-- PROBLEM TO SOLVE --
For the records that follow, please set down exactly the lines between the one holding "Identify the click" and the one holding "Boygenius – The Record (661, 1900)", inclusive, and only those.
TASK INPUT START
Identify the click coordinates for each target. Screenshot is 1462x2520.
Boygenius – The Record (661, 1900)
TASK INPUT END
TASK INPUT START
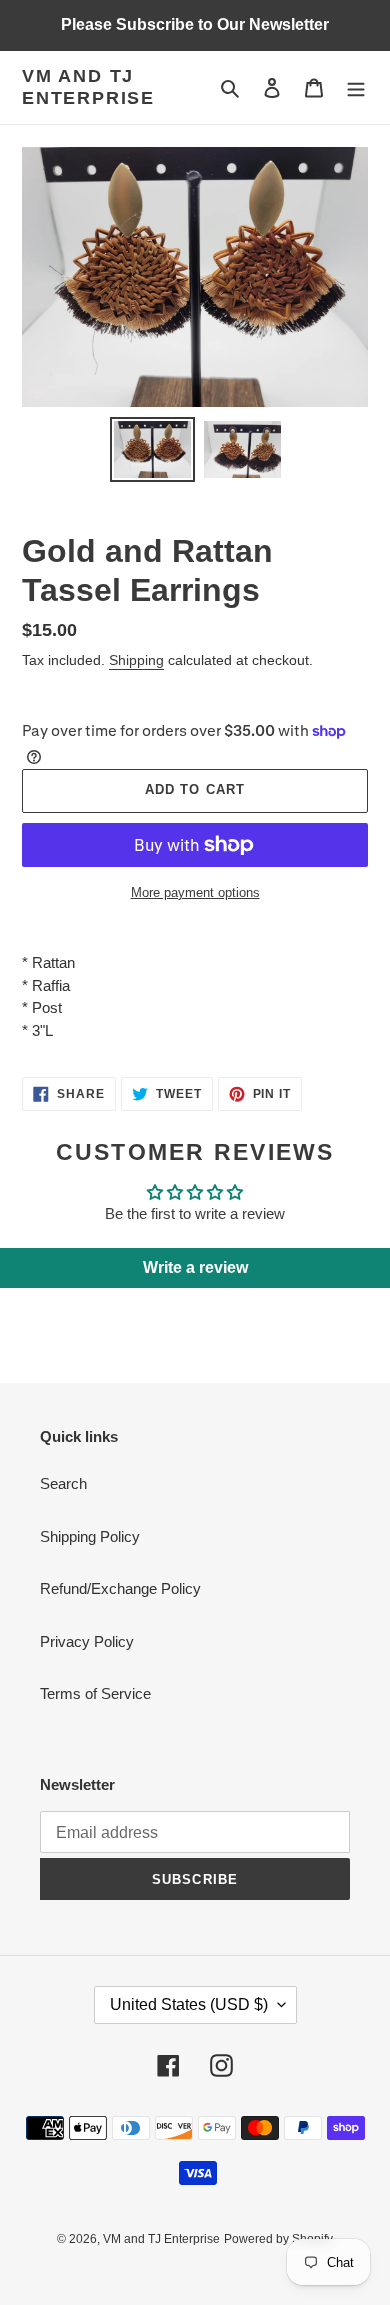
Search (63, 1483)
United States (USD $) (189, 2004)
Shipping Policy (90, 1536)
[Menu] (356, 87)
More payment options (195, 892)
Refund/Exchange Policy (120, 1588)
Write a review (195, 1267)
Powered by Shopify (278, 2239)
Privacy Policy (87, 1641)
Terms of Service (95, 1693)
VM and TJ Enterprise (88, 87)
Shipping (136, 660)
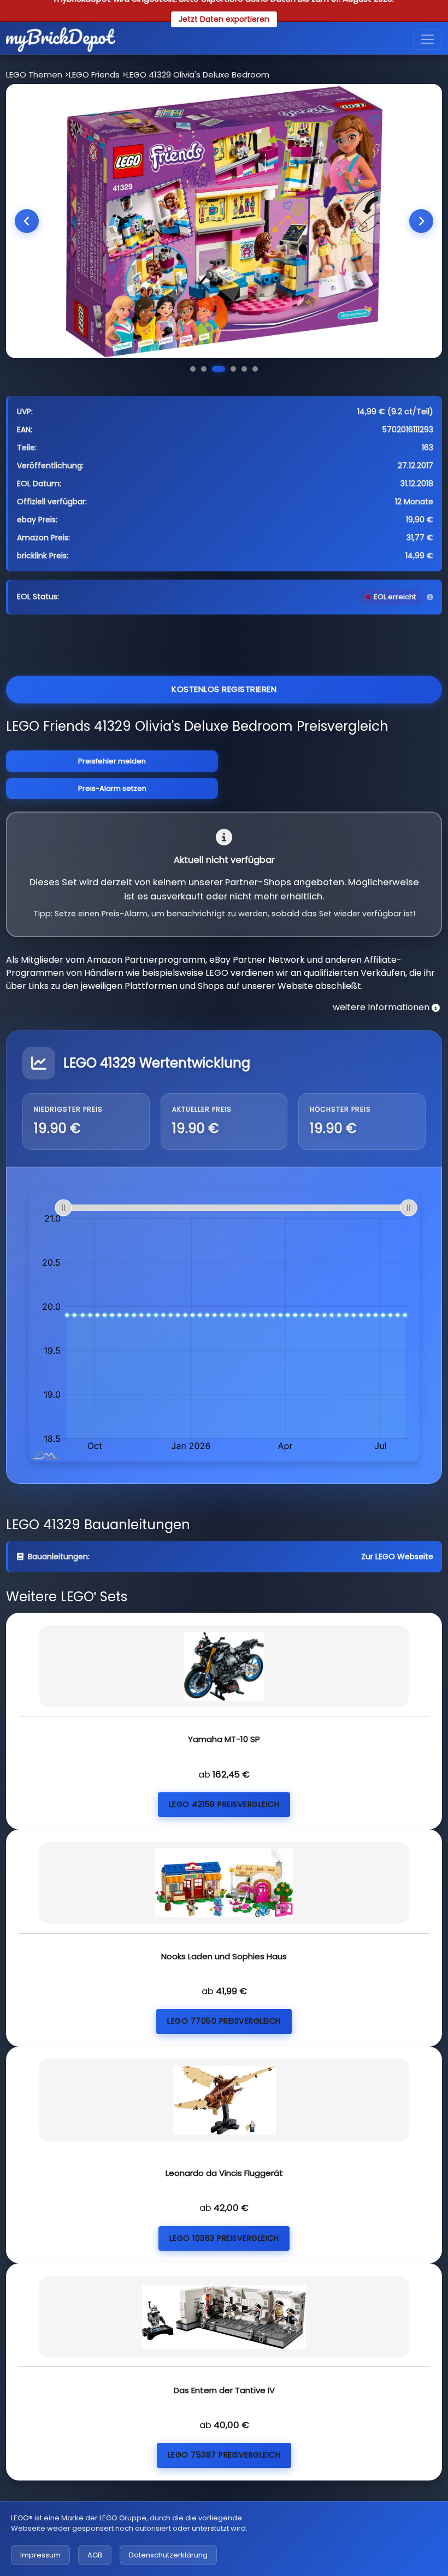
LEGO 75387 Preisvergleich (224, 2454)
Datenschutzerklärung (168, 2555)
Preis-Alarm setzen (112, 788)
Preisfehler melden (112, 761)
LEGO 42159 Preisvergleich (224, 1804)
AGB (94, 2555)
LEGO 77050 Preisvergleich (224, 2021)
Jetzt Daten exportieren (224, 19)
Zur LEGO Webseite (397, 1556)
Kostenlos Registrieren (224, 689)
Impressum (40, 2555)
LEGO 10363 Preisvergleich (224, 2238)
TASK INPUT END
-- RESPONSE --
Identify the click coordinates for each target. Screenshot is 1462x2520.
Boygenius – The Record (661, 1900)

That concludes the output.